**Work task:**
In the reply, give back exactly the lines from the one with "Task: Tap the" through the last line of the records, without pictures.

**Data shown:**
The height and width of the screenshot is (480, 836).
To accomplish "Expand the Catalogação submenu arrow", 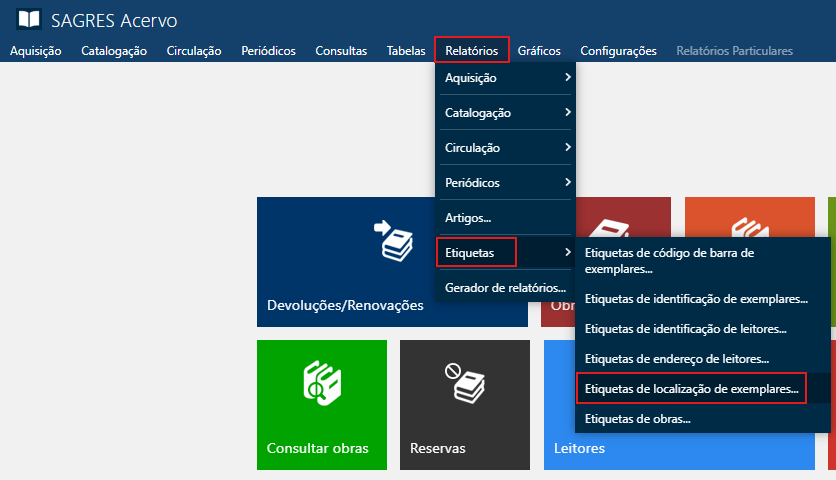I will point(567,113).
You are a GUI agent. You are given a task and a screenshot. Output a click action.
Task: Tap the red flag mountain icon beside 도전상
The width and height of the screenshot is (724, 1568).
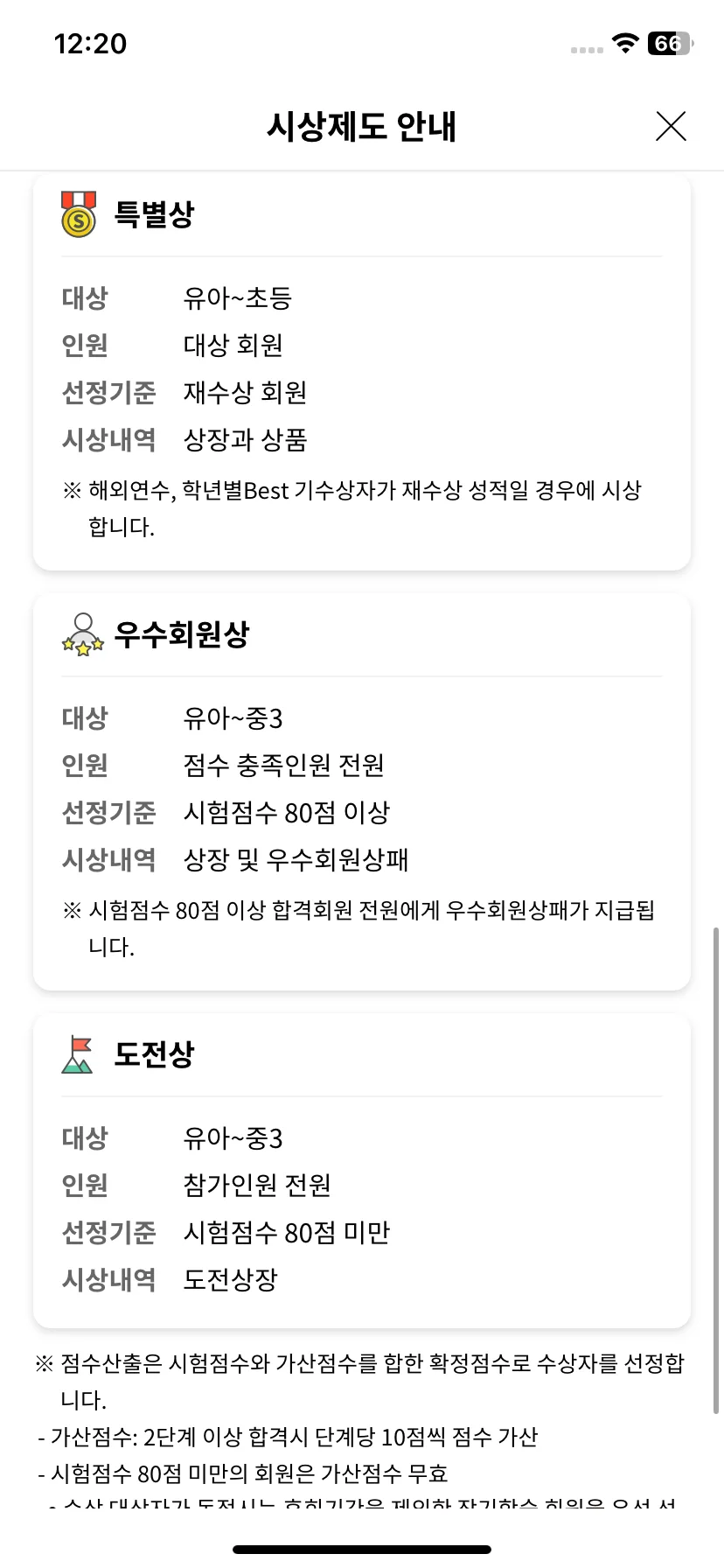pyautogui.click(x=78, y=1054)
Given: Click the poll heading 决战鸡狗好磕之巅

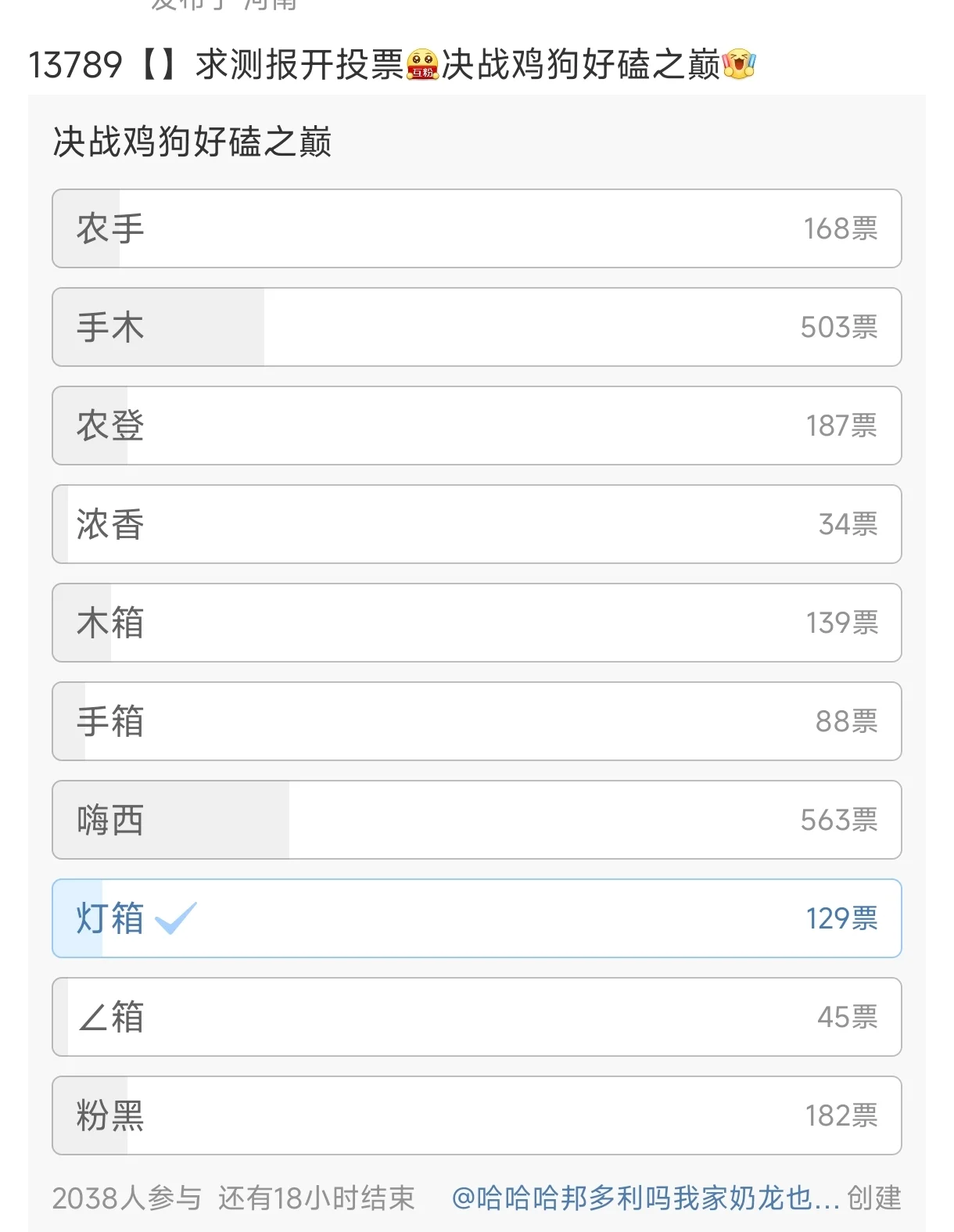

**Solution:**
Task: Tap the red flag mountain icon beside 도전상
The width and height of the screenshot is (724, 1568).
pyautogui.click(x=78, y=1054)
Given: Click the poll heading 决战鸡狗好磕之巅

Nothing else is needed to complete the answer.